You should also avoid posting your resume into search databases online, instead directly apply to open positions. You never know who could be looking at them, and the news of your job search could reach your current employer.  Consider changing some privacy settings on your social media accounts. Social media can be a powerful tool in your job search, but if you’re friends with  co-workers and managers, you could burn some bridges with them by publicly announcing your job search. You may feel like it’s keeping a secret, but it’s more about keeping the search out of the workplace until you’re ready to leave.

Don’t Use Company Time or Company Dime
Your employer is paying you to work for them, so don’t use company time and resources to look for a new job.
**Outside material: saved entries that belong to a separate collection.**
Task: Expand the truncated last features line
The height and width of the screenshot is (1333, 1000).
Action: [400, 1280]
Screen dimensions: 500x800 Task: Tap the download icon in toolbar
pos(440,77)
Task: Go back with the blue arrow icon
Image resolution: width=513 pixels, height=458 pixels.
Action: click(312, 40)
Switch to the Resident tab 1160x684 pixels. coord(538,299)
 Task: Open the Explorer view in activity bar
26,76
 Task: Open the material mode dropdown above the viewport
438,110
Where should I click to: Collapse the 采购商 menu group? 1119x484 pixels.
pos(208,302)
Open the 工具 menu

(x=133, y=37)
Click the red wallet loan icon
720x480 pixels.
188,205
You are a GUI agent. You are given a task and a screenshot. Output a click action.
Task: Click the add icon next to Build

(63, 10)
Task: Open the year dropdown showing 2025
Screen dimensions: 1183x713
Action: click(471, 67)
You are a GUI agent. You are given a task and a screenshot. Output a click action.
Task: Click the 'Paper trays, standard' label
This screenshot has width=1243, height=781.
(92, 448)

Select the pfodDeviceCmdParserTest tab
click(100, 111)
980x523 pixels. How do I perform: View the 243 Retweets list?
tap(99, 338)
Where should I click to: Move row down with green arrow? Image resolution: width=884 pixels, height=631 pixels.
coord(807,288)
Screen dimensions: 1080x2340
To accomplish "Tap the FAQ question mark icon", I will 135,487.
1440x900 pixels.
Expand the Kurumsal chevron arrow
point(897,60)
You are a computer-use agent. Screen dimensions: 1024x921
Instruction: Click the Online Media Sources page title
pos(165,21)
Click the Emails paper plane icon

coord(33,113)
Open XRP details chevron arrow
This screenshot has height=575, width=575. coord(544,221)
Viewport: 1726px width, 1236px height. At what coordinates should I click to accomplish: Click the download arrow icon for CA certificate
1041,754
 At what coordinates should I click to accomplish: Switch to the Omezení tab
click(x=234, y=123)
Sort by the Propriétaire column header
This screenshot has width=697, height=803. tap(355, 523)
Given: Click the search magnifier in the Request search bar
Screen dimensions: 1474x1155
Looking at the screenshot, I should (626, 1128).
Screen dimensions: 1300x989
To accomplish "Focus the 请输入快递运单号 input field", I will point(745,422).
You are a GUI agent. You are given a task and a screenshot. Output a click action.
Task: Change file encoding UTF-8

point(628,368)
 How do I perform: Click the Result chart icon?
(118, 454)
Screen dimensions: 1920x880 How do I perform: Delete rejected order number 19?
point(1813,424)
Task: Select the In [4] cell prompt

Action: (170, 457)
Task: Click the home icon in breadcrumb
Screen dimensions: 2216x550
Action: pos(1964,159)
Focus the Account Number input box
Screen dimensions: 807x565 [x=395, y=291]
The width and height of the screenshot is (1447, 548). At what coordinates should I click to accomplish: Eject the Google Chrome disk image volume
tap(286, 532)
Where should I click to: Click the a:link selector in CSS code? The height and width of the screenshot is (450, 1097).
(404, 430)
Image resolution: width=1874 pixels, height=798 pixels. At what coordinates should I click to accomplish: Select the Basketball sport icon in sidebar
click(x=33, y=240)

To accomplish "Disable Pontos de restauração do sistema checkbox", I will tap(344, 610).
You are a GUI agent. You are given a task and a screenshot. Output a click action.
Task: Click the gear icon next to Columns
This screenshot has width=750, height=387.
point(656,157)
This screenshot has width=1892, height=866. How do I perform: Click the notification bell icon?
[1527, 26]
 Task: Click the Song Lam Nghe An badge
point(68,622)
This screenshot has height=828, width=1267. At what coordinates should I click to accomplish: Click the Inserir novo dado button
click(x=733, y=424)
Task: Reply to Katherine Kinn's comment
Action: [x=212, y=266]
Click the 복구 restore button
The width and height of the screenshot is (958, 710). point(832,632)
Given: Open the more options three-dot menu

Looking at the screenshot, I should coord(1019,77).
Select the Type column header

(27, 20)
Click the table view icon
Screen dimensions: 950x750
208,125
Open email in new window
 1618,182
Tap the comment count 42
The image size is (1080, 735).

Wait until you’re off work to search online and send resumes to hiring managers. Make sure you include your personal contact information and not your work number or email in a cover letter or resume.

If you need to schedule an interview, make sure it’s before work, during your lunch break, or after work. If asked why you’re taking your lunch break early or late, you can tell management that you need to take care of some personal business. You can also take scheduled time off for interviews, but don’t use sick time off for this purpose.

Avoid using company equipment and resources during your job search as well. It may be small things like paper, but it can really hurt your chances of getting hired if you send cover letters with your current employer’s letterhead.

Resign with Respect
If you get a job and accept it, make sure you give your boss ample time to prepare before you leave. Be upfront and give as much notice as possible. When you’re leaving your job, it can be easy to stop caring about your responsibilities. Make sure you have your duties and responsibilities clearly communicated to the right people. If you continue to work as a model employee before leaving, you’re more likely to be able to use this employer as a recommendation, contact, or reference in the future.

Applying for a job while still working a full-time job can be tiring. You have a lot to do during your off time, on top of your regular life schedule, but the long hours are worth it. What has helped you find a job while still employed?